Private schools provide their own funding and tend to be more expensive than public schools. But because they are not tax-supported, private schools also tend to be more innovative in developing college financing plans, tuition assistance programs, and financial aid award packages.
So don't rule out any schools, yet, just because of cost. Often the more expensive schools also offer more financial aid. But do keep in mind, if your financial aid award includes loans, any money you borrow must be repaid.
What do you want to study? Do you have a specific subject in mind, like art or music, or do you want a more general education? Do you want a range of potential majors and study programs? Are you interested in a career that requires professional certification, and does that school provide the necessary training? Do you want to take advantage of special programs, like study abroad and internships?
What does the school require for admission? What does the school look for in prospective students? And what are your chances of being accepted?
Quality of Education:
How much contact do you want with your professors? How much does it matter to you whether professors or graduate students teach your courses? How involved do you want to be in research and in learning outside of the classroom?
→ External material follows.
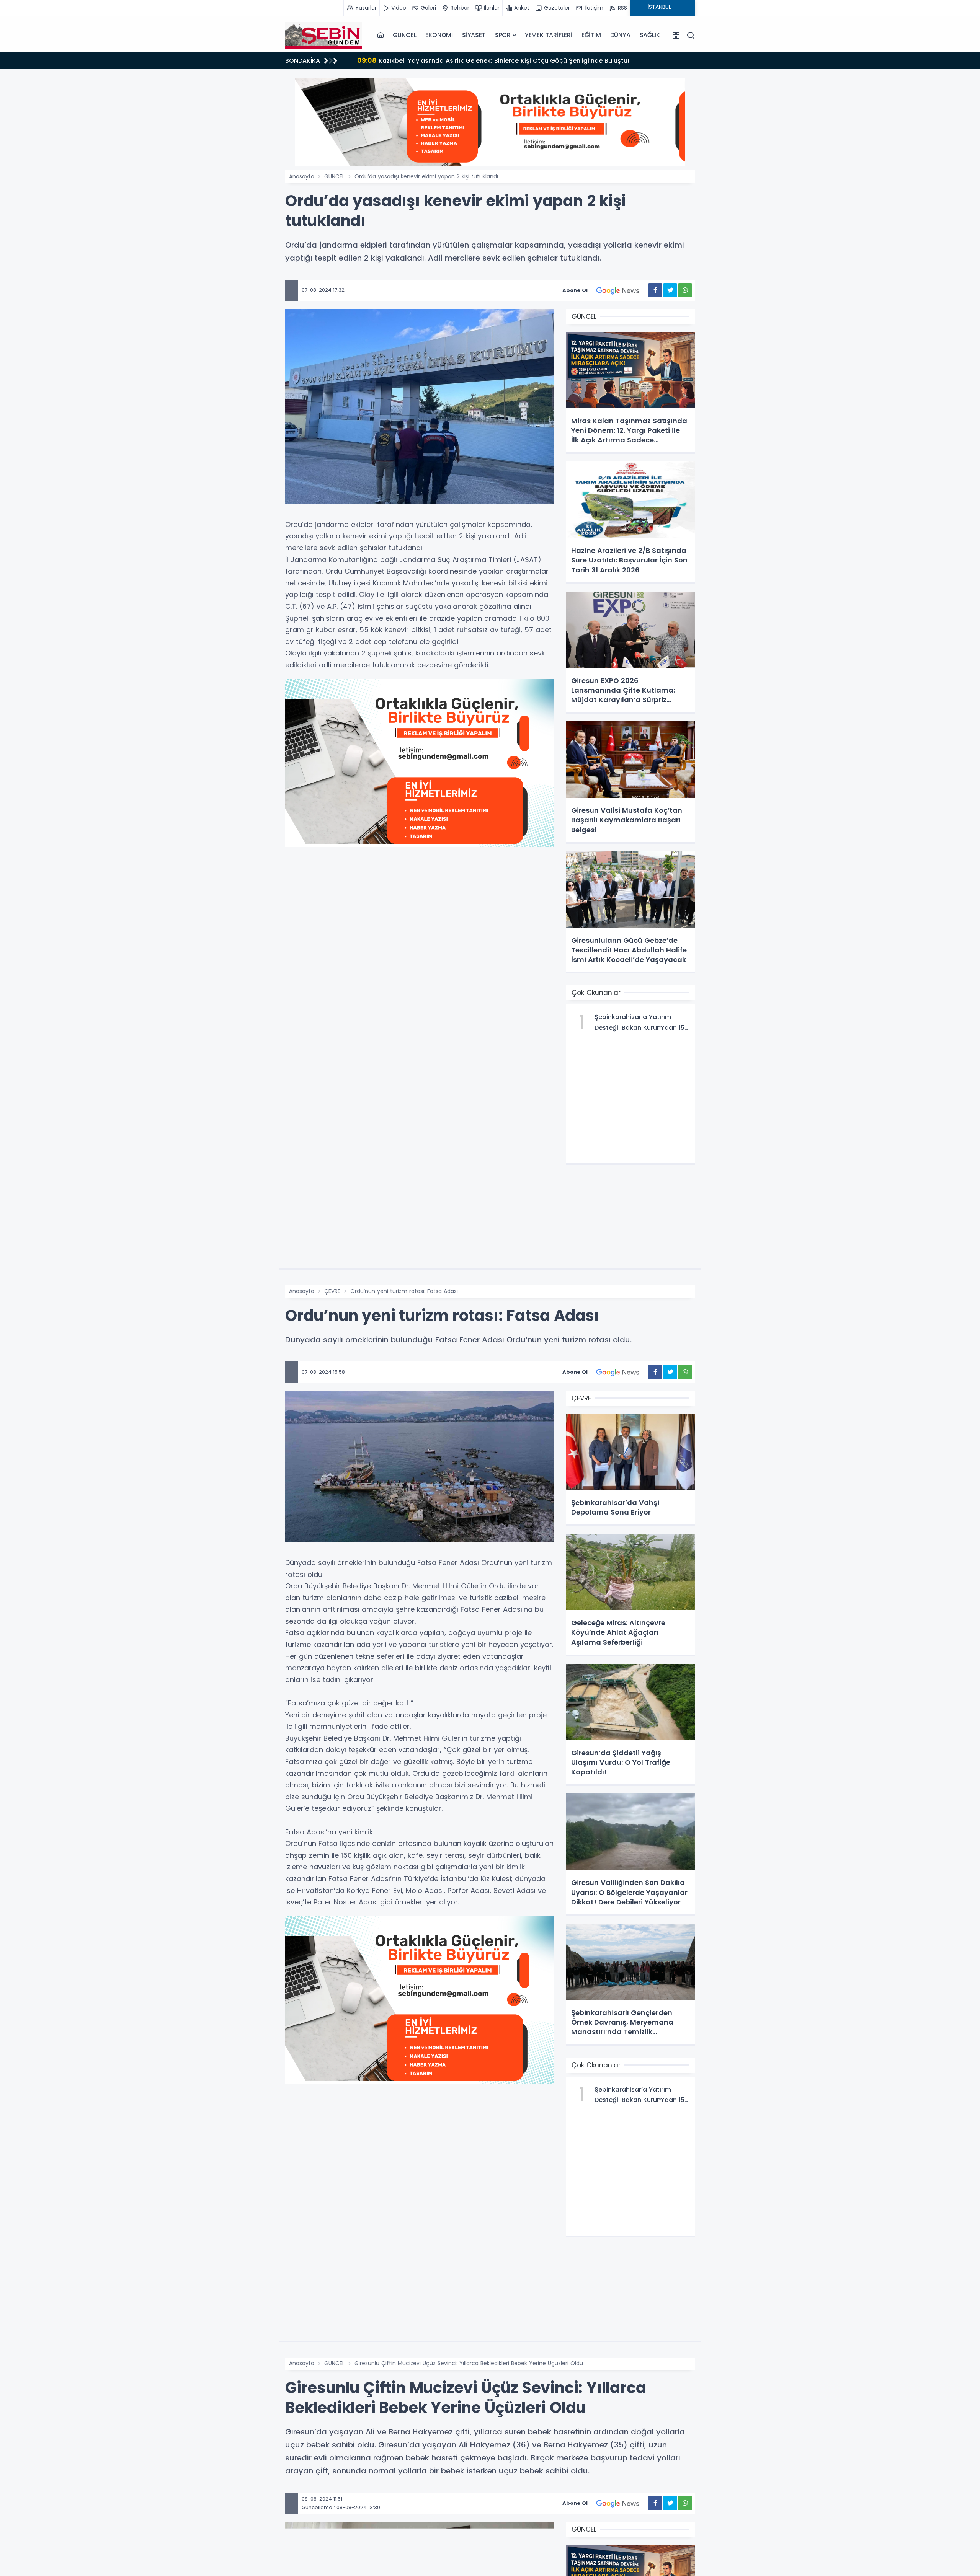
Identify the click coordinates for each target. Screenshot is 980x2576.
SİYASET (474, 35)
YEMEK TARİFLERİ (548, 35)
How large or small a school you want? Do you prefer large lectures with hundreds of students or small classes with lots of student participation? Do you want to be on a big campus with many majors, an impressive library, and lots to do? Or would you prefer a small college where you know everyone’s name?
What’s the local community like? How safe are the campus and surrounding neighborhoods?
In addition to these and others you come up with, you might also want to consider:
- Percentage of applicants accepted
- Average test scores of the student
- Job placement services
Housing and resources:
If you plan to live on-campus, make sure you check out the quality of dorm life. Find out if housing is guaranteed for returning students. And don’t forget to check on the meal plan – can the school provide for special diet needs?
Does the school offer intramural and varsity sports? How are the sports facilities.
Attend College Nights and Fairs: College nights are especially helpful if you're unable to visit all the schools that interest you.
These events provide an excellent opportunity to talk to many college representatives and gather information. High school counselors know when and where these events are scheduled.
Often those staffing the booths at college fairs are current students or recent graduates. So, have questions prepared about student life, etc.
To make the most of this event, plan ahead. Here are a few tips:
- Find out which colleges will be represented.
- Decide which colleges interest you.
- Prepare a short list of questions.
- Dress appropriately—make a good impression.
- Take notes before moving to the next table.
- Gather brochures and business cards. Allow time to browse.
College Application & Essay:
The college application essay is a chance to explain yourself, to open your personality, charm, talents, vision and spirit to the admissions committee. It’s a chance to show you can think about things and that you can write clearly about your thoughts. Don’t let the chance disappear. Stand up straight and believe in yourself!
The “YOU” question:
Many colleges ask for an essay that boils down to “tell us about yourself.” The school just wants to know you better and see how you’ll introduce yourself. For example:
- “Please complete a one-page personal statement and submit it with your application.”
- How would you describe yourself as a human being? What quality do you like best in yourself and what do you like least? What quality would you most like to see flourish and which would you like to see wither?”
This direct question offers a chance to reveal your personality, insight and commitment. The danger is that it’s open-ended, so you need to focus. Find just one or two things that will reveal your best qualities, and avoid the urge to spill everything.